Take the Homestead Act, signed into law by President Abraham Lincoln, in 1862. The Homestead Act encouraged development out West by offering 160 acres (later 320 acres) of land to anyone who was willing to “prove up” and stay on the land for five years time. In addition to encouraging westward expansion and bringing agriculture to vast expanses of undeveloped land, the Homestead Act was also intended to bring a bit of family values to the Wild, Wild West.
And they didn’t really care who brought those family values. The Homestead Act was open to immigrants, African-Americans and even women — anyone who was willing to work the land and chase those pesky saloons out of town.
In some states, as many as one in five Homestead deeds were given to women. They had to be 21 years old and the head of their household, which allowed single, divorced or widowed women to claim land. Some of these women helped their families by homesteading adjoining properties, thus expanding the family land in their name.
But others were just single ladies that wanted a shot at the American Dream.
Elinore Prewitt Stewart was working as a laundress in Denver when she decided to try to “prove up” on 160 acres of land in rural Wyoming. She moved to Wyoming to serve as a housekeeper for a rancher, Clyde Stewart, with the agreement that she would homestead land that adjoined his.
Stewart wrote extensively about her experiences as a female Homesteader, including in letters to her former employer back in Denver.
She wrote, “To me, homesteading is the solution to all poverty’s problems, but … persons afraid of coyotes and work and loneliness had better let ranching alone. At the same time, any woman who can stand her own company, can see the beauty of the sunset, loves growing things and is willing to put in as much time at careful labor as she does over the washtub, will certainly succeed, will have independence, plenty to eat all the time, and a home of her own in the end.”

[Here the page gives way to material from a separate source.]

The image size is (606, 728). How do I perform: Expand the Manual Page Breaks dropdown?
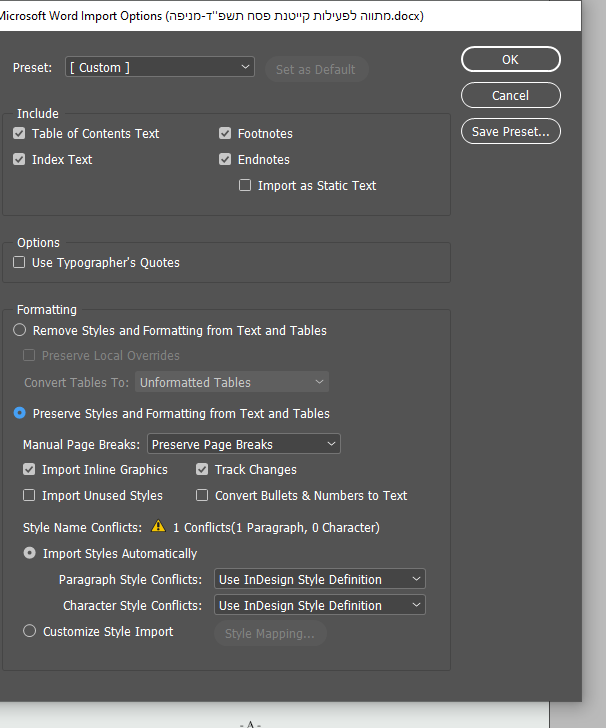click(x=243, y=444)
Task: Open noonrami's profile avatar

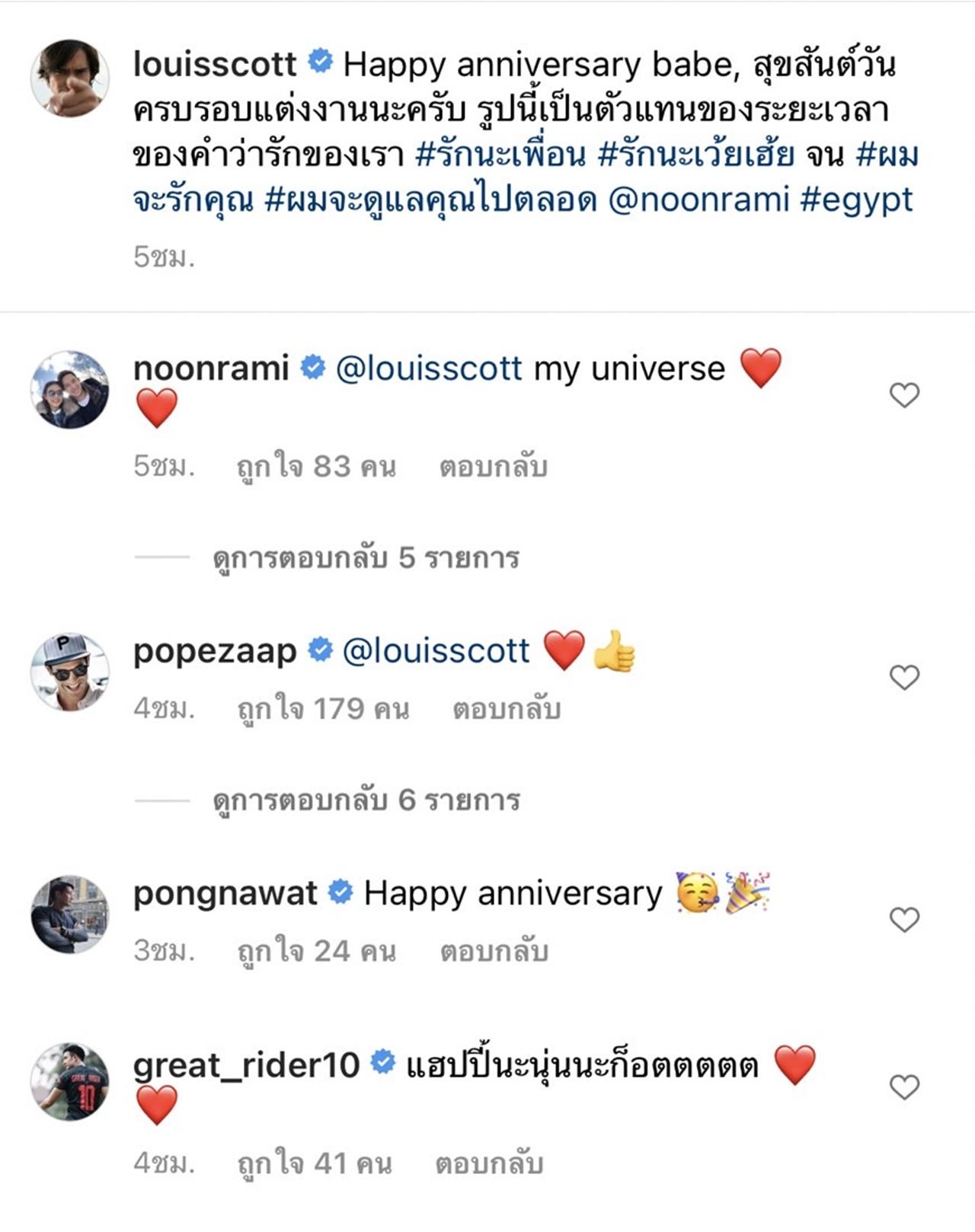Action: pyautogui.click(x=70, y=389)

Stewart published her letters in the Atlantic Monthly, as well as in two books, “Letters of a Woman Homesteader” and “Letters on an Elk Hunt.” She gained national fame, despite a little hiccup when she had to give up her land just before she proved up — she married Clyde Stewart and they maintained a single residence, forcing her to give her land to her mother-in-law to avoid violating the law.
Gwennllian Evans was Montana’s first female Homesteader. The widow from Wales moved to the United States in the 1860s, looking for an opportunity.
And she found it, in a town today called Opportunity, Montana.
Evans’ greatest claim to fame is her son, who was a well-known rancher and land agent for industrialist Marcus Daley. But she did alright for herself, too. Evans opened the area’s first post office, serving as postmistress for the area.
She lived on her homestead until her death in 1892.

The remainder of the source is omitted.